Balanchine is a few steps ahead
Among long-time fans of the New York City Ballet, there is a favorite maxim: Eventually, one grows to like everything George Balanchine does. This doesn't mean that everything he choreographs for the New York City Ballet is a masterpiece. It implies that many ballets have settling-in periods, that their intent becomes clearer as the seasons roll by, and that, quite simply and remarkably, Balanchine is often a few steps ahead of the audience.
The maxim may well apply to Balanchine's "Ballade," which is the first of several new works to enter the City Ballet during its season at the New York State Theater, which runs until June 29. At first viewing "Ballade" is obviously a pretty and delicate exploration of both romantic love and technical virtuosity. That "Ballade" is so double-stranded may account for much of its enigma. The clue to its mood is the music, Faure's Ballade for Piano and Orchestra. Its quiet, rather dreamy atmosphere is beautifully evoked by Balanchine in lilting running dances for Merrill Ashley and skimming lifts for her and Ib Andersen. There are also suggestions of a love story -- hesitant meetings and a wistful farewell as Andersen and Ashley float off the stage in opposite directions.

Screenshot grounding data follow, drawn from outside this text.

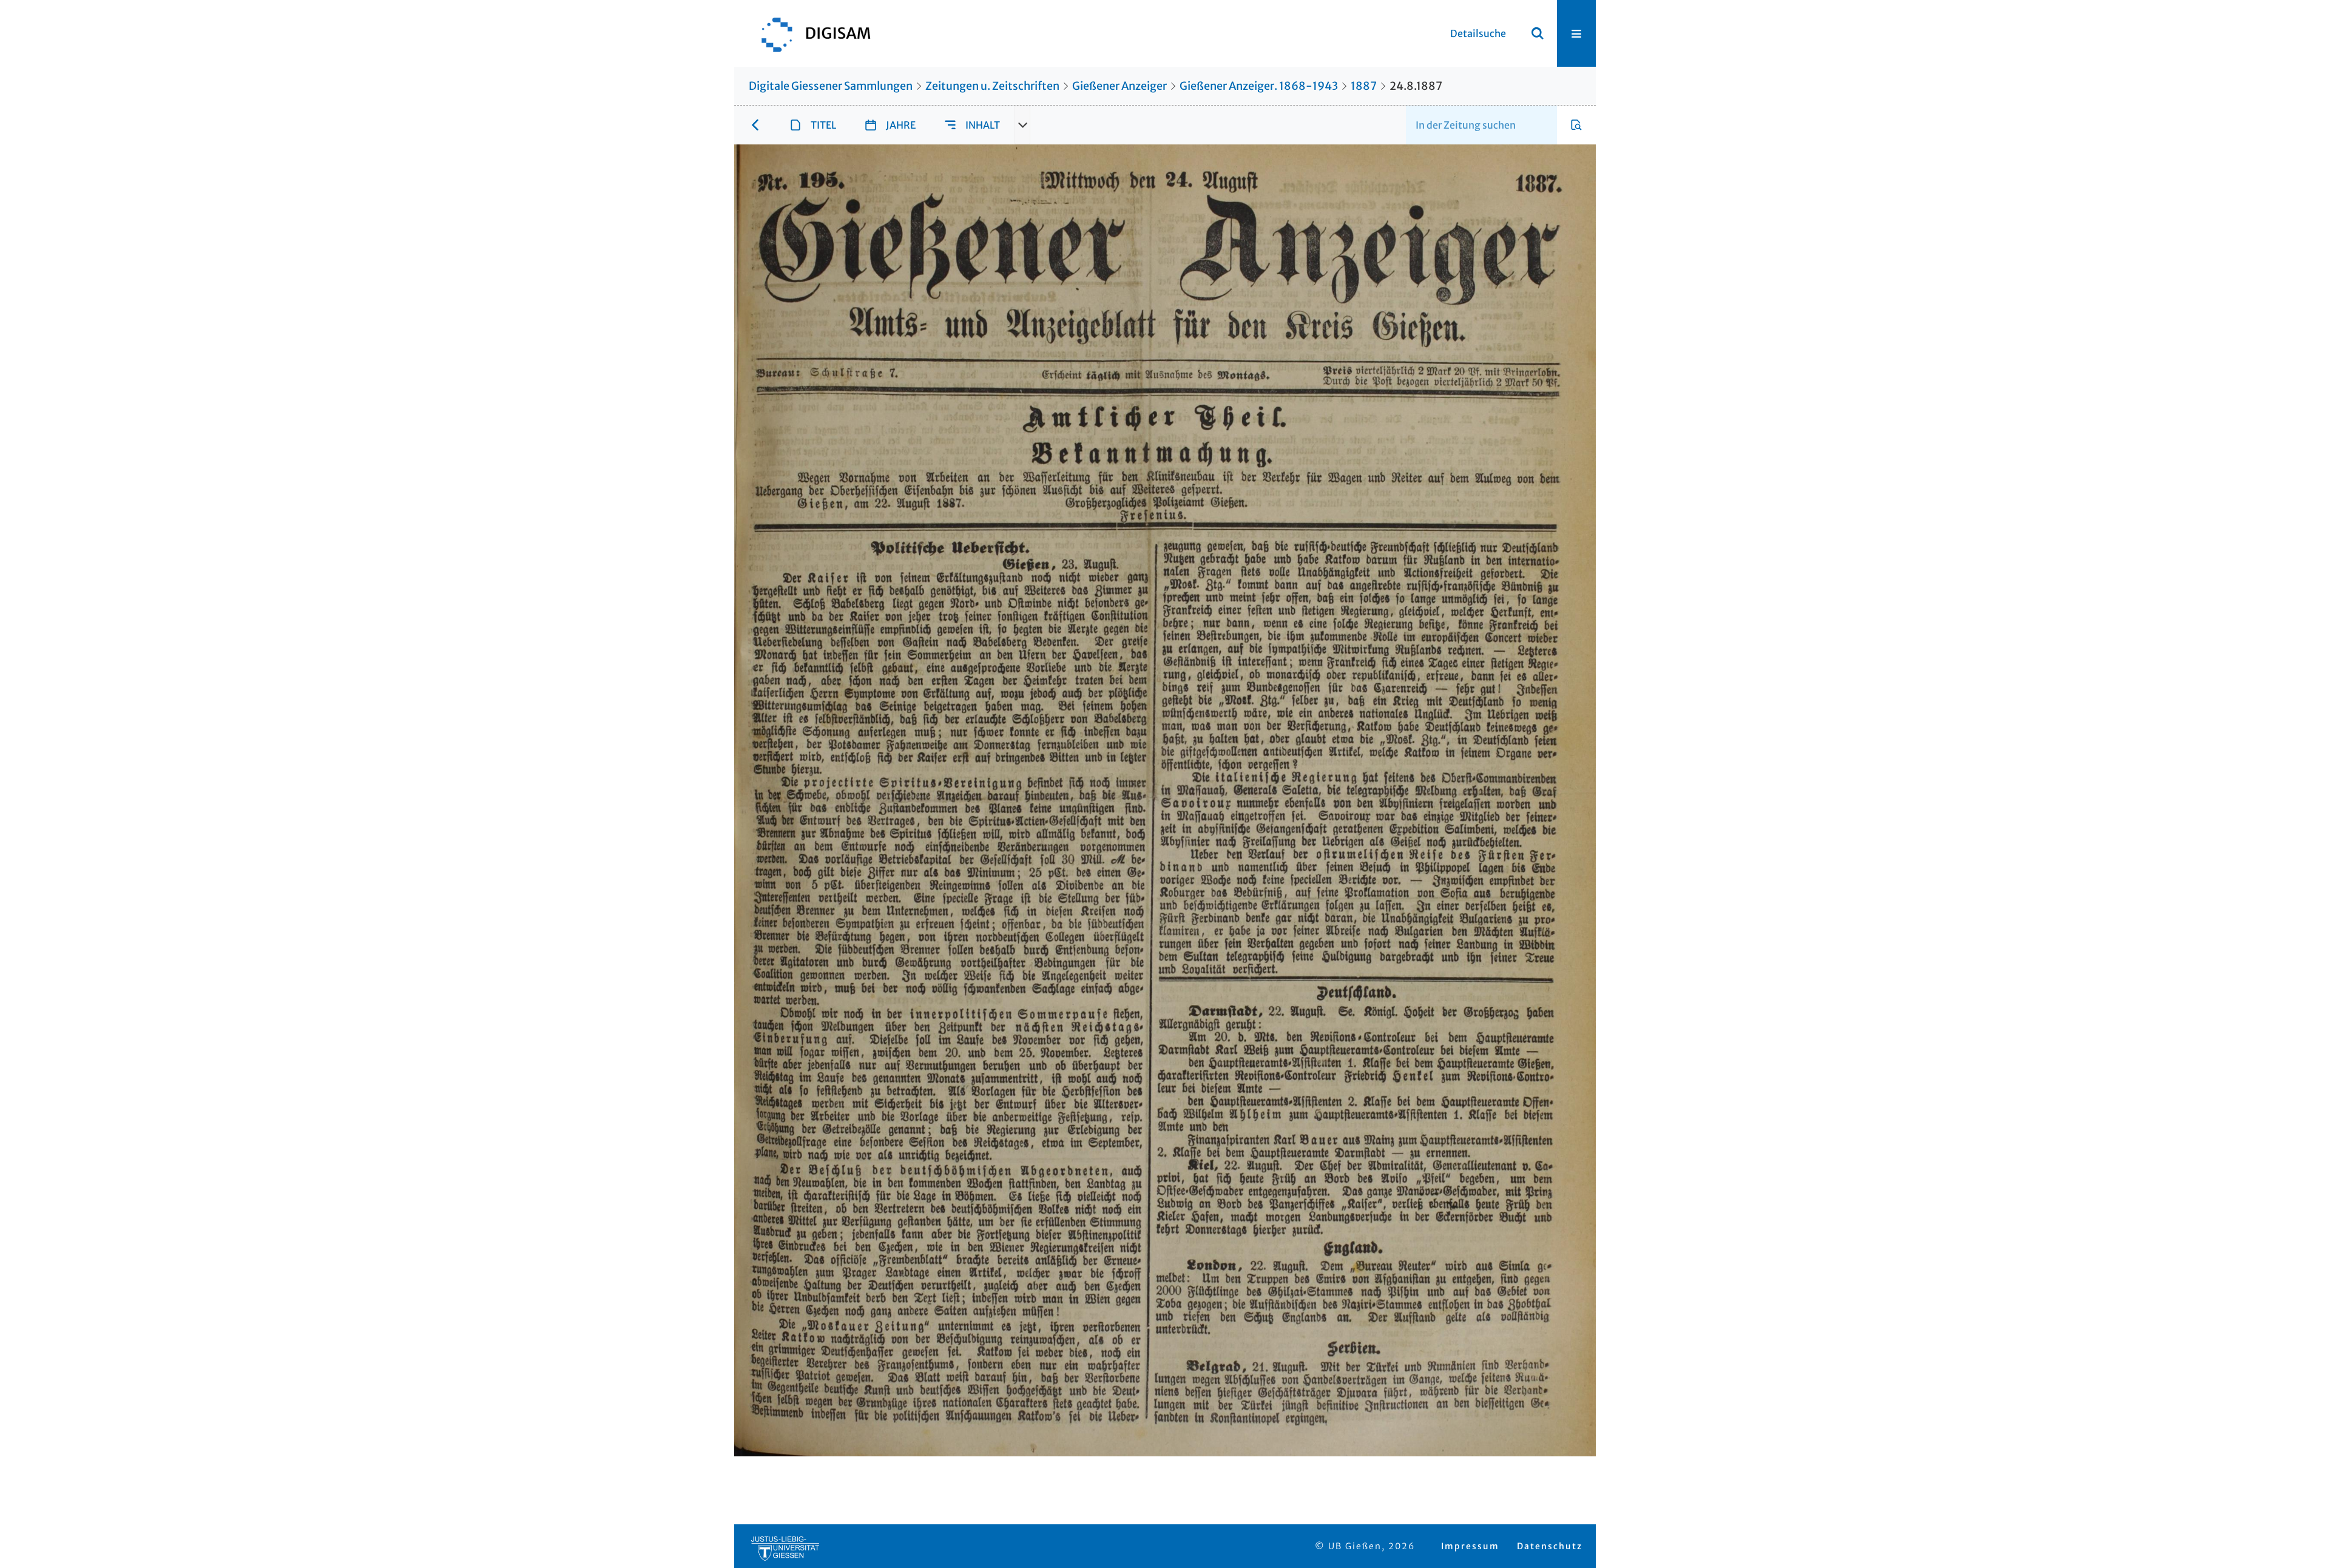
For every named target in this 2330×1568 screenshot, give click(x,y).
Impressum (1470, 1546)
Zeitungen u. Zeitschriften (992, 86)
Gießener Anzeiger (1119, 86)
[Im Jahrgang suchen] (1576, 125)
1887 (1364, 86)
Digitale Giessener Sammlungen (831, 86)
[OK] (1537, 33)
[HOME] (810, 33)
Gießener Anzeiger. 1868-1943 (1259, 86)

At the same time, Balanchine punctuates Faure's pastel hues with brilliant variations for the leads, backed up by a small ensemble of girls. It is no exaggeration to say that Ashley is the foremost technician in the world. Accordingly, Balanchine has found new ways to exploit Ashley's astonishing speed and dexterity by sprinkling her dances with unexpected hesitations and darts forward, novel jumps on pointe, and turns as intricate as Chinese puzzles. Andersen, too, gets taxing and long series of jumps. His challenge is to make intricacy seem flowing.